Question

An ultrasonic wave is sent from a ship towards the bottom of the sea. It is found that the time interval between the sending and the receiving is $1\cdot 6\text{s}$. Find the depth of the sea if the velocity of sound in seawater is $1400\text{m}{\text{s}}^{-1}$ .
A) $1120\text{m}$
B) $560\text{m}$
C) $1400\text{m}$
D) $112\text{m}$

Answer 1

Hint:When the ultrasonic wave is sent from the ship it travels a distance equal to the depth of the sea to reach the bottom of the sea. As the wave is received back, the wave again travels the same distance. Since the time interval for this action and the speed of the sound wave are given, we can use the depth of the sea to obtain it easily.

Formula used:
The distance travelled by an object is given by, $s=v\times t$ where $v$ is the speed of the object and $t$ is the time taken for the object to cover the distance.
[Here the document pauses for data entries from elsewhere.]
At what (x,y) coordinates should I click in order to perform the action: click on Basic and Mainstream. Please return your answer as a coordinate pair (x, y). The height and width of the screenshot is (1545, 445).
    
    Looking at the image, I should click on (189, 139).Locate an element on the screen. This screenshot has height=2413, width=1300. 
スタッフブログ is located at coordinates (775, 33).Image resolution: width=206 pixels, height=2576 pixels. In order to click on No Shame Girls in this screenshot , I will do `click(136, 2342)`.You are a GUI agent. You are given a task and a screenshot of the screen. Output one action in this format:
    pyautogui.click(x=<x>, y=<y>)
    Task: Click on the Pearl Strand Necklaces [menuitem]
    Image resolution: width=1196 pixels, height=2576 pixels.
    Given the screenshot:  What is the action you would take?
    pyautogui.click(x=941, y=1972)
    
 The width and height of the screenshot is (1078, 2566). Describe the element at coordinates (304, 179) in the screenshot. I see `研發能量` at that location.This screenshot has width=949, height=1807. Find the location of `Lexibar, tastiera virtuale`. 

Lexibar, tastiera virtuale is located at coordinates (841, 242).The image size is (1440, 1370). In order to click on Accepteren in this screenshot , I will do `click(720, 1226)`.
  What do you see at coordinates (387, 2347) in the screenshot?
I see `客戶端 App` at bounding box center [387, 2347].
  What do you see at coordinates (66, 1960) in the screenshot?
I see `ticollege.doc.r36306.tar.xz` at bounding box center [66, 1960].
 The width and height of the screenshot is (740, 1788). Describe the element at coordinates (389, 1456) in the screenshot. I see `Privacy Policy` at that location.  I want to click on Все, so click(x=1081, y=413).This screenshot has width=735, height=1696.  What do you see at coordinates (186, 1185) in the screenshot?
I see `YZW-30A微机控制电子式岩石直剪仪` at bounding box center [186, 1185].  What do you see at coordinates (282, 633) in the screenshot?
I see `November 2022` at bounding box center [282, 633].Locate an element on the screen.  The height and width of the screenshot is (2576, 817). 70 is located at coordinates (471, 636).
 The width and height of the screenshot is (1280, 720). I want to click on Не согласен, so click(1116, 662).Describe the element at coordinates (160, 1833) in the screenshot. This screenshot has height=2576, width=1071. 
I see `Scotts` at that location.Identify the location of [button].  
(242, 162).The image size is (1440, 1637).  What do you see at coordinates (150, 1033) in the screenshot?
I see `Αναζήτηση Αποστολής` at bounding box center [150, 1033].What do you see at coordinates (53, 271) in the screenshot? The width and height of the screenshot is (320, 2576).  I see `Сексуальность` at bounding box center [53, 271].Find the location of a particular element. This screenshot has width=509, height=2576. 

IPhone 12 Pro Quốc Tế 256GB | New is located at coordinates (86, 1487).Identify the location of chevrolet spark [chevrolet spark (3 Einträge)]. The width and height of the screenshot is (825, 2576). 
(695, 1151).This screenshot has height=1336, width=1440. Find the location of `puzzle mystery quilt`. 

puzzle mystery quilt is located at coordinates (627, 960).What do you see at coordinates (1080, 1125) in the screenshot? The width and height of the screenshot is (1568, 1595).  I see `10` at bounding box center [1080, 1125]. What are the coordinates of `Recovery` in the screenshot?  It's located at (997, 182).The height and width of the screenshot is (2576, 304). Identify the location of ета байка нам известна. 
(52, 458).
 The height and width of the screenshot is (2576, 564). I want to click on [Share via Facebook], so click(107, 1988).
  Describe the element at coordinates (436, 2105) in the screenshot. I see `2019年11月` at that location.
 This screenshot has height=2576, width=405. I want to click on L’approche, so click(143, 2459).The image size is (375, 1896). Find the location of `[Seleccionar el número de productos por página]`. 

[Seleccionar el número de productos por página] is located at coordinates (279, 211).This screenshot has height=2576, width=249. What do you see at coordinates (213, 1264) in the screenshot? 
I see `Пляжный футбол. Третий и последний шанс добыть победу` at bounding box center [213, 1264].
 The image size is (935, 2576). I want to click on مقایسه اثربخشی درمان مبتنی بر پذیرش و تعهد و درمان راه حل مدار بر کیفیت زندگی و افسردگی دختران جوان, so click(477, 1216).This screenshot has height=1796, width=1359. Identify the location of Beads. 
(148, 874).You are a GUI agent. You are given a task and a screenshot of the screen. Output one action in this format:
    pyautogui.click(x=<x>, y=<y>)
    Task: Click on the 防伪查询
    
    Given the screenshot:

Complete step by step solution.
Step 1: List the parameters given in the question.
An ultrasonic wave travels back and forth from a ship to the bottom of the sea.
The speed of the sound wave is given to be $v=1400\text{m}{\text{s}}^{-1}$ .
The time taken for the sound wave to cover the depth of the sea twice is given to be $t=1\cdot 6\text{s}$ .
Let $d$ be the depth of the sea, then the total distance covered by the wave as it reaches back to the receiver of the ship will be $2d$.

Step 2: Express the relation for the distance covered by the sound wave.
The total distance covered by the sound wave as it reaches the ship can be expressed as $2d=v\times t$ .
$\Rightarrow d={\displaystyle \frac{v\times t}{2}}$ --------- (1)
Substituting for $v=1400\text{m}{\text{s}}^{-1}$ and $t=1\cdot 6\text{s}$ in equation (1) we get, $d={\displaystyle \frac{1400\times 1\cdot 6}{2}}=1120\text{m}$
Thus the depth of the sea is $d=1120\text{m}$ .

So the correct option is A.

Note:Here the given time interval is the time taken for the sound wave to reach the bottom of the sea and then to get back to the ship. Ultrasonic sound waves refer to sound waves which are inaudible to the human ear. They have frequencies greater than the upper limit of the audible frequencies of the human ear.